▸ STATED TASK: Please return the listing below word for word, every line of it, with nothing changed.

▸ SUPPLIED RECORDS:
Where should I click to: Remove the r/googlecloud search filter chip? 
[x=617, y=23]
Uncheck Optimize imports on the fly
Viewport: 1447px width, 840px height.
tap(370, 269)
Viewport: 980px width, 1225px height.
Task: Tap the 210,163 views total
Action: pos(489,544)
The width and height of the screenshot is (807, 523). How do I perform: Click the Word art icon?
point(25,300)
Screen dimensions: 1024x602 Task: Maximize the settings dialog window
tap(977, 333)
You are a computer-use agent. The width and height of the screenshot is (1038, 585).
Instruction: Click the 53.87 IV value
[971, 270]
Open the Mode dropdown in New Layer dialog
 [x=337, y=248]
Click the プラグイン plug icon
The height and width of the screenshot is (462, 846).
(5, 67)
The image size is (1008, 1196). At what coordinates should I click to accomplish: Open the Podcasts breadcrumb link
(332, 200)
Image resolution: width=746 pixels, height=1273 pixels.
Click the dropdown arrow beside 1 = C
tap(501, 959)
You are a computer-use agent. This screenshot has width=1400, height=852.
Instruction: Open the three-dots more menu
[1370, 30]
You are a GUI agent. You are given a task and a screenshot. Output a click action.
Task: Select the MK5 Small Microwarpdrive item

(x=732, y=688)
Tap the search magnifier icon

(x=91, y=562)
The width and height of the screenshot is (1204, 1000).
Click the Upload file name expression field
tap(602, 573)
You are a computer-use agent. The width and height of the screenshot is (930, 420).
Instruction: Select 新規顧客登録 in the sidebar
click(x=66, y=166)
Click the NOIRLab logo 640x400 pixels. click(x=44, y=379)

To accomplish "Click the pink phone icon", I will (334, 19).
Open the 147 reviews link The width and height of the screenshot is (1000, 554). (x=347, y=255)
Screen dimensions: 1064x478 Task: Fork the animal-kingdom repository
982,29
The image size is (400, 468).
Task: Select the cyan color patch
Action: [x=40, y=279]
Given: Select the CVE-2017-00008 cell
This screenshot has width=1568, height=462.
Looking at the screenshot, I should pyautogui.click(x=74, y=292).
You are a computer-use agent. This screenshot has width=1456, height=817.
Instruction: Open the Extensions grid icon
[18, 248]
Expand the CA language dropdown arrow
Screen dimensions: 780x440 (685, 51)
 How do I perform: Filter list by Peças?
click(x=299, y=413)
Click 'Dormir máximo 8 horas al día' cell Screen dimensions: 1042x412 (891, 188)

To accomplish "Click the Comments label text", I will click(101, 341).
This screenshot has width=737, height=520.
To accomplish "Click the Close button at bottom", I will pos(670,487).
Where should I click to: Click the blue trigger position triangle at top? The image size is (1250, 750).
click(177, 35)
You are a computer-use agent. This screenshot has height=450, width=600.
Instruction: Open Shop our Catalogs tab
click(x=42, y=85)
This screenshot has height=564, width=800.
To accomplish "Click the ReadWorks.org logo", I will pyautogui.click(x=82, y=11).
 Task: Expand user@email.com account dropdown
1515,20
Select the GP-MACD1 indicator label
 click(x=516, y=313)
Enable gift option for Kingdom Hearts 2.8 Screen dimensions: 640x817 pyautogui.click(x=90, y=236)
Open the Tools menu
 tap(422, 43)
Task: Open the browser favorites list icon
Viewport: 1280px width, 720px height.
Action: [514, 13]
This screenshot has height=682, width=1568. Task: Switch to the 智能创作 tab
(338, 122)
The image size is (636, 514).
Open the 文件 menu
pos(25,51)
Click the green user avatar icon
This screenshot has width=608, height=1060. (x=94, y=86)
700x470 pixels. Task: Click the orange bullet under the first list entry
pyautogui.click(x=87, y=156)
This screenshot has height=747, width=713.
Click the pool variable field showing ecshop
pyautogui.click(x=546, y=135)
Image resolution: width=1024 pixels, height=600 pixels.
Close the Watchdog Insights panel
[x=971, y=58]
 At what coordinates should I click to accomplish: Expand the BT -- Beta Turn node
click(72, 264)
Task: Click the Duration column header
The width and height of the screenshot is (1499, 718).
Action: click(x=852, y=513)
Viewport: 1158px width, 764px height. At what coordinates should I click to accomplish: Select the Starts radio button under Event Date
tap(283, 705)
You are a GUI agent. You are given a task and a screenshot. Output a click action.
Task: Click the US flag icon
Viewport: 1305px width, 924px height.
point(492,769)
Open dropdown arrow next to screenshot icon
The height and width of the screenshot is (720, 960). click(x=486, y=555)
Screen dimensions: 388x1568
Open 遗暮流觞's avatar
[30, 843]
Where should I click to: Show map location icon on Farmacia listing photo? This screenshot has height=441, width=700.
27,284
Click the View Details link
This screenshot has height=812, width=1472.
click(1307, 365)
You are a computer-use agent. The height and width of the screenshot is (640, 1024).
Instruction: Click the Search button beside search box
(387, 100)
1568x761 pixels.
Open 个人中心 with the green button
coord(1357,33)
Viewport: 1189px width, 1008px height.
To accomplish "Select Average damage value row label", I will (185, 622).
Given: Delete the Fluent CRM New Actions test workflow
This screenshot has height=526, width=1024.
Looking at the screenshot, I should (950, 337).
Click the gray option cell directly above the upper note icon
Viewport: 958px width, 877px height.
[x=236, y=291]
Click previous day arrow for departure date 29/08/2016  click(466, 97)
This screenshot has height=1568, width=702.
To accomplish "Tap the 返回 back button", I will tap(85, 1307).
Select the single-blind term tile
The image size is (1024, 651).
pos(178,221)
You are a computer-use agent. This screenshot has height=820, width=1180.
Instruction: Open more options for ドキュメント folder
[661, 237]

▸ SOLVED EXERCISE:
Where should I click to: Remove the r/googlecloud search filter chip? 
[x=617, y=23]
Uncheck Optimize imports on the fly
Viewport: 1447px width, 840px height.
tap(370, 269)
Viewport: 980px width, 1225px height.
Task: Tap the 210,163 views total
Action: pos(489,544)
The width and height of the screenshot is (807, 523). How do I perform: Click the Word art icon?
point(25,300)
Screen dimensions: 1024x602 Task: Maximize the settings dialog window
tap(977, 333)
You are a computer-use agent. The width and height of the screenshot is (1038, 585).
Instruction: Click the 53.87 IV value
[971, 270]
Open the Mode dropdown in New Layer dialog
 [x=337, y=248]
Click the プラグイン plug icon
The height and width of the screenshot is (462, 846).
(5, 67)
The image size is (1008, 1196). At what coordinates should I click to accomplish: Open the Podcasts breadcrumb link
(332, 200)
Image resolution: width=746 pixels, height=1273 pixels.
Click the dropdown arrow beside 1 = C
tap(501, 959)
You are a computer-use agent. This screenshot has width=1400, height=852.
Instruction: Open the three-dots more menu
[1370, 30]
You are a GUI agent. You are given a task and a screenshot. Output a click action.
Task: Select the MK5 Small Microwarpdrive item

(x=732, y=688)
Tap the search magnifier icon

(x=91, y=562)
The width and height of the screenshot is (1204, 1000).
Click the Upload file name expression field
tap(602, 573)
You are a computer-use agent. The width and height of the screenshot is (930, 420).
Instruction: Select 新規顧客登録 in the sidebar
click(x=66, y=166)
Click the NOIRLab logo 640x400 pixels. click(x=44, y=379)

To accomplish "Click the pink phone icon", I will (334, 19).
Open the 147 reviews link The width and height of the screenshot is (1000, 554). (x=347, y=255)
Screen dimensions: 1064x478 Task: Fork the animal-kingdom repository
982,29
The image size is (400, 468).
Task: Select the cyan color patch
Action: [x=40, y=279]
Given: Select the CVE-2017-00008 cell
This screenshot has width=1568, height=462.
Looking at the screenshot, I should pyautogui.click(x=74, y=292).
You are a computer-use agent. This screenshot has width=1456, height=817.
Instruction: Open the Extensions grid icon
[18, 248]
Expand the CA language dropdown arrow
Screen dimensions: 780x440 (685, 51)
 How do I perform: Filter list by Peças?
click(x=299, y=413)
Click 'Dormir máximo 8 horas al día' cell Screen dimensions: 1042x412 (891, 188)

To accomplish "Click the Comments label text", I will click(101, 341).
This screenshot has width=737, height=520.
To accomplish "Click the Close button at bottom", I will pos(670,487).
Where should I click to: Click the blue trigger position triangle at top? The image size is (1250, 750).
click(177, 35)
You are a computer-use agent. This screenshot has height=450, width=600.
Instruction: Open Shop our Catalogs tab
click(x=42, y=85)
This screenshot has height=564, width=800.
To accomplish "Click the ReadWorks.org logo", I will pyautogui.click(x=82, y=11).
 Task: Expand user@email.com account dropdown
1515,20
Select the GP-MACD1 indicator label
 click(x=516, y=313)
Enable gift option for Kingdom Hearts 2.8 Screen dimensions: 640x817 pyautogui.click(x=90, y=236)
Open the Tools menu
 tap(422, 43)
Task: Open the browser favorites list icon
Viewport: 1280px width, 720px height.
Action: [514, 13]
This screenshot has height=682, width=1568. Task: Switch to the 智能创作 tab
(338, 122)
The image size is (636, 514).
Open the 文件 menu
pos(25,51)
Click the green user avatar icon
This screenshot has width=608, height=1060. (x=94, y=86)
700x470 pixels. Task: Click the orange bullet under the first list entry
pyautogui.click(x=87, y=156)
This screenshot has height=747, width=713.
Click the pool variable field showing ecshop
pyautogui.click(x=546, y=135)
Image resolution: width=1024 pixels, height=600 pixels.
Close the Watchdog Insights panel
[x=971, y=58]
 At what coordinates should I click to accomplish: Expand the BT -- Beta Turn node
click(72, 264)
Task: Click the Duration column header
The width and height of the screenshot is (1499, 718).
Action: click(x=852, y=513)
Viewport: 1158px width, 764px height. At what coordinates should I click to accomplish: Select the Starts radio button under Event Date
tap(283, 705)
You are a GUI agent. You are given a task and a screenshot. Output a click action.
Task: Click the US flag icon
Viewport: 1305px width, 924px height.
point(492,769)
Open dropdown arrow next to screenshot icon
The height and width of the screenshot is (720, 960). click(x=486, y=555)
Screen dimensions: 388x1568
Open 遗暮流觞's avatar
[30, 843]
Where should I click to: Show map location icon on Farmacia listing photo? This screenshot has height=441, width=700.
27,284
Click the View Details link
This screenshot has height=812, width=1472.
click(1307, 365)
You are a computer-use agent. The height and width of the screenshot is (640, 1024).
Instruction: Click the Search button beside search box
(387, 100)
1568x761 pixels.
Open 个人中心 with the green button
coord(1357,33)
Viewport: 1189px width, 1008px height.
To accomplish "Select Average damage value row label", I will (185, 622).
Given: Delete the Fluent CRM New Actions test workflow
This screenshot has height=526, width=1024.
Looking at the screenshot, I should (950, 337).
Click the gray option cell directly above the upper note icon
Viewport: 958px width, 877px height.
[x=236, y=291]
Click previous day arrow for departure date 29/08/2016  click(466, 97)
This screenshot has height=1568, width=702.
To accomplish "Tap the 返回 back button", I will tap(85, 1307).
Select the single-blind term tile
The image size is (1024, 651).
pos(178,221)
You are a computer-use agent. This screenshot has height=820, width=1180.
Instruction: Open more options for ドキュメント folder
[661, 237]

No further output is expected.